* [PROBLEM TO WORK ON]
Your reply should hold only the lines from the records below where "agent" occurs.

* [RECORDS FOR THE TASK]
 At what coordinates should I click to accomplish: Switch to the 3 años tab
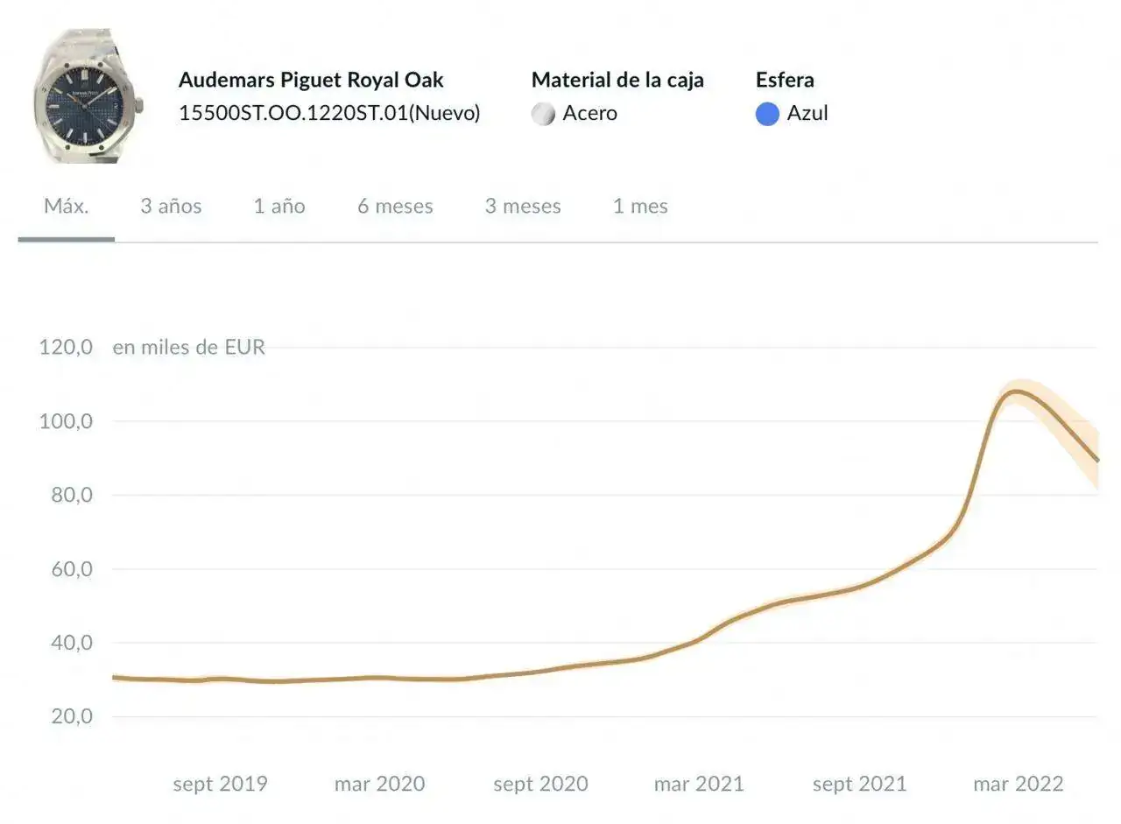171,207
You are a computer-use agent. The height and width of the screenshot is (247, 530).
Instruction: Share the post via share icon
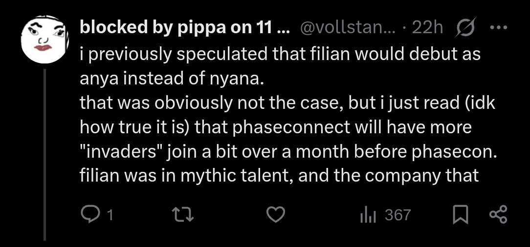(x=499, y=215)
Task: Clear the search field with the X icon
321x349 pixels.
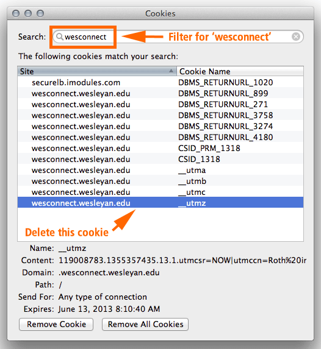Action: (296, 37)
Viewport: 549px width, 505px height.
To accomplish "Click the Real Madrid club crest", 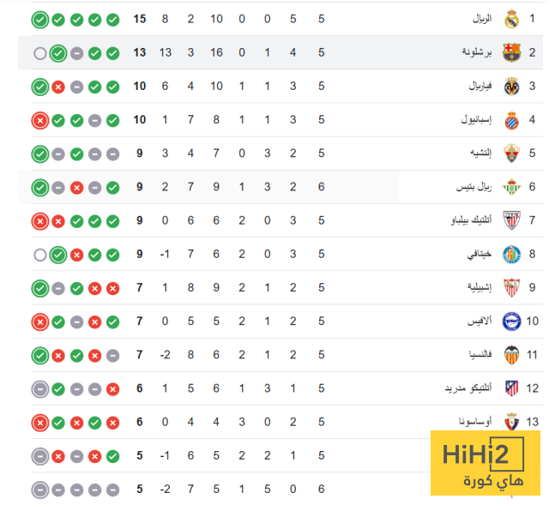I will [511, 19].
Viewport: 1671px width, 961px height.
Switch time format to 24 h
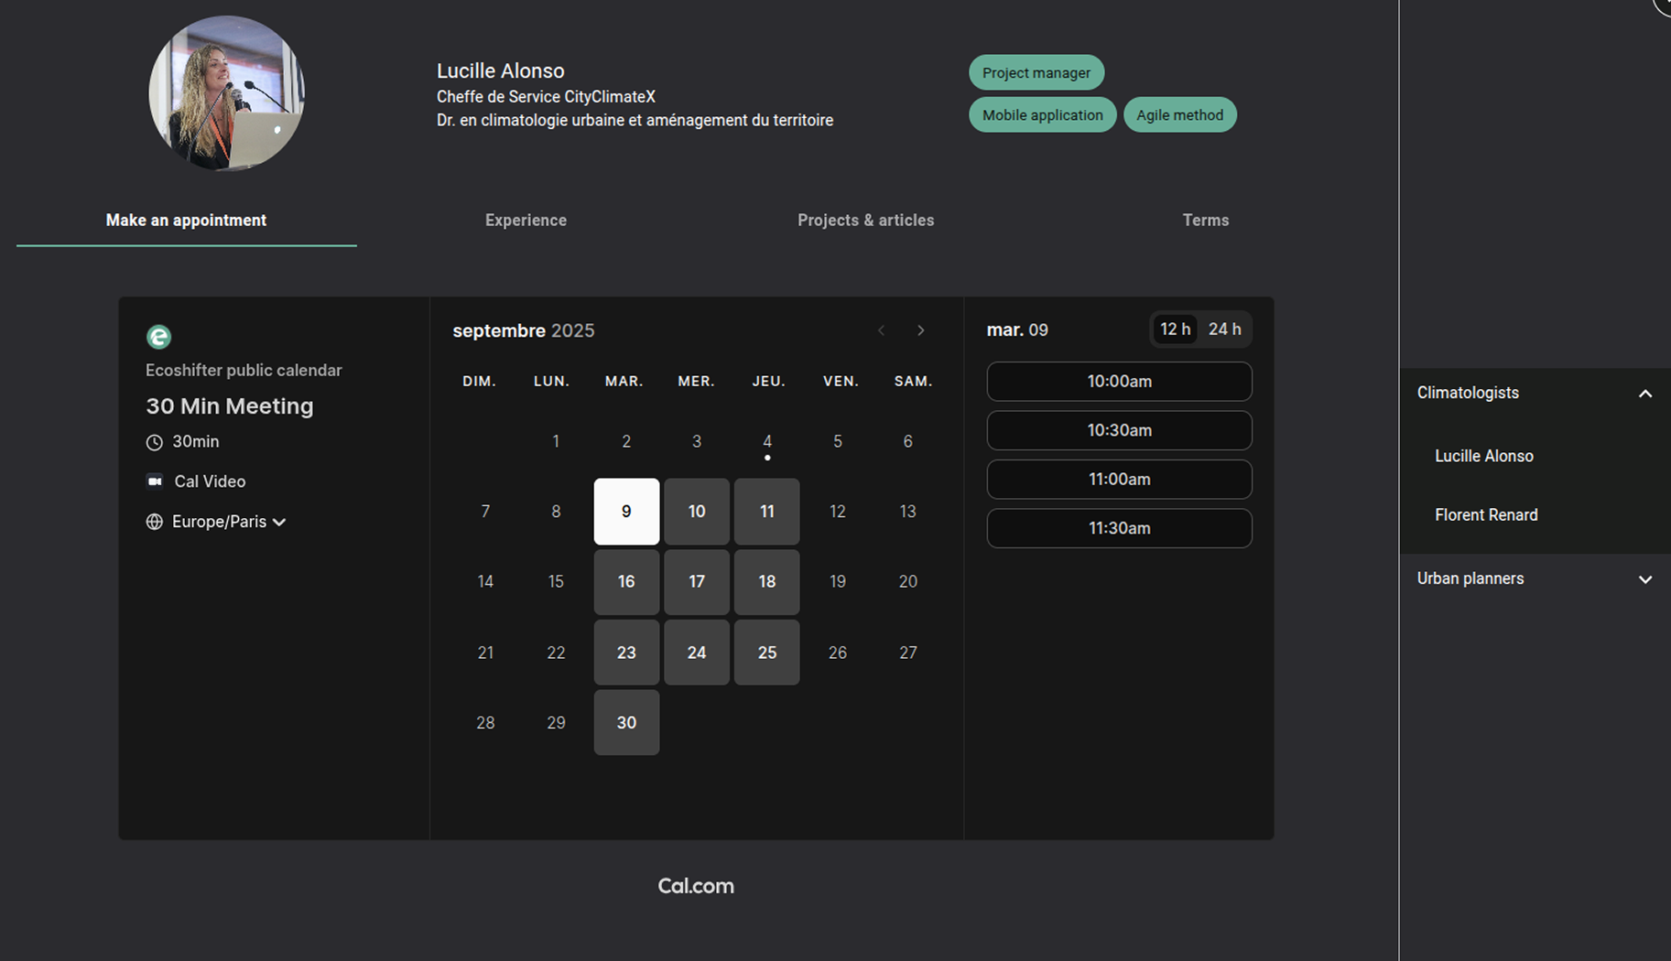pos(1224,329)
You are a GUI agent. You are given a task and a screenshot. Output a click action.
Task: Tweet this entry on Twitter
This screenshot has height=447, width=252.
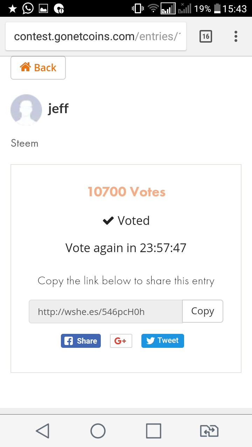(x=162, y=341)
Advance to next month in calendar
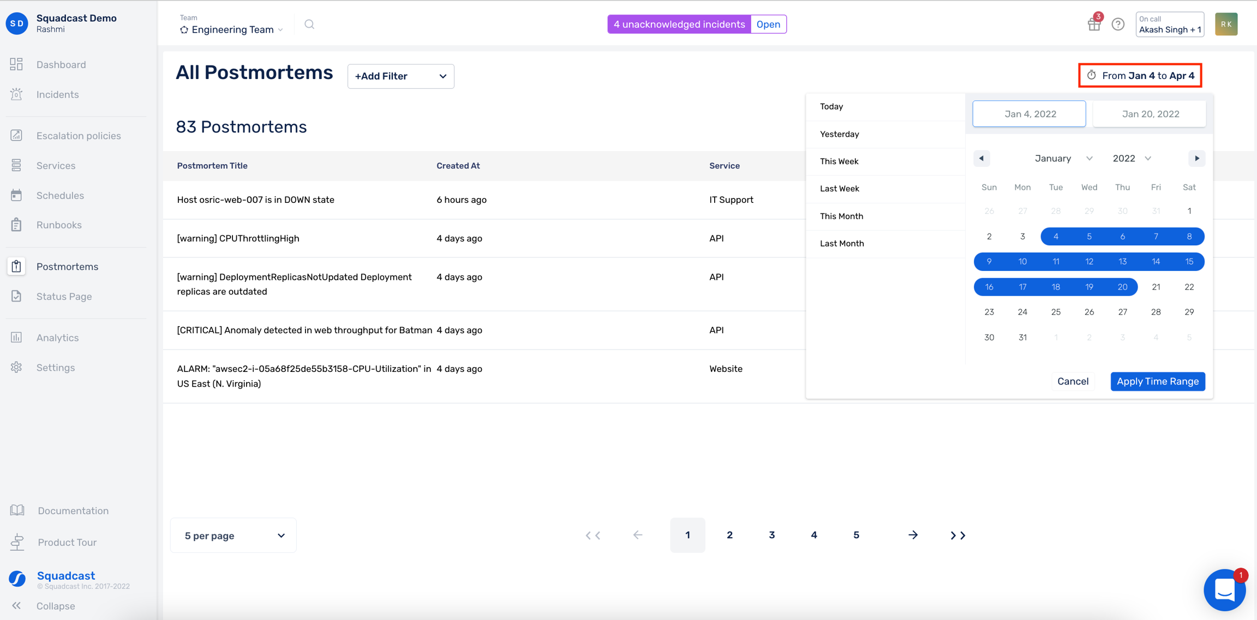Image resolution: width=1257 pixels, height=620 pixels. [1196, 159]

* [ANSWER FOR THIS EXERCISE]
You are a computer-use agent. The height and width of the screenshot is (247, 530).
You are a GUI agent. You are given a task and a screenshot. Output a click action.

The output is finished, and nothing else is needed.